In order to get this data, I had to look in three sets of files:
- The vote files, which stores the information specific to a vote on a bill. Each bill could have several votes so the vote has a unique id along with an id of the bill it is attached to. There is also a list of the Congress-people voting yes or no, along with those that voted present or not voting.
- The bill file holds the specific information on a bill, such as the sponsor(s) the committees, the house of Congress, the outcome of all the votes, etc.
- The current and former Congress members. While the other files are in json format, these files are csv. They hold various pieces of information such as the state, office, party, youtube channel, twitter handle, etc for each member of Congress.

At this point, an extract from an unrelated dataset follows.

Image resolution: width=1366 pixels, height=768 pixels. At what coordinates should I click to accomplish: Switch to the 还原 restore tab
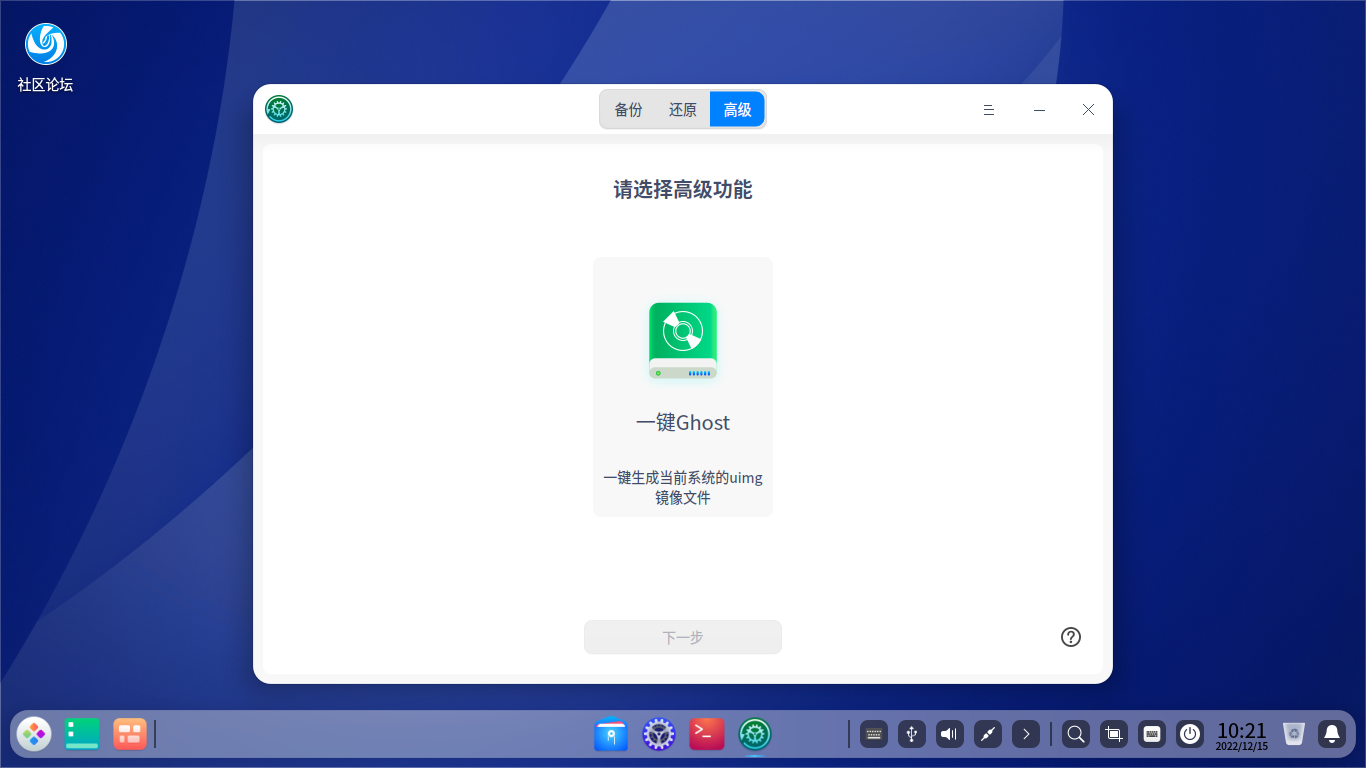click(683, 109)
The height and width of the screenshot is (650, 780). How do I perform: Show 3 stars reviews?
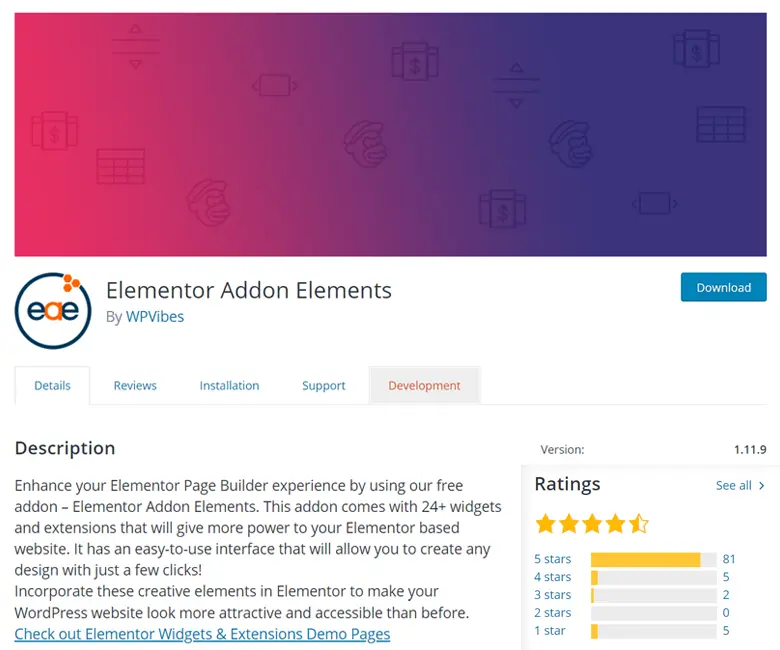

At various times I had to cross reference these files to build to final dataset. The vote contains a bill id to get the bill information. The bill contains the thomas id of the sponsor, which you can find in the legislators csv file. If you're so inclined, I'm sure you can dig deeper into the files and find all manner of connections. Just remember the warning from Otto von Bismarck "Laws are like sausages, it is better not to see them being made".
I hope you find this useful. Please give me feedback!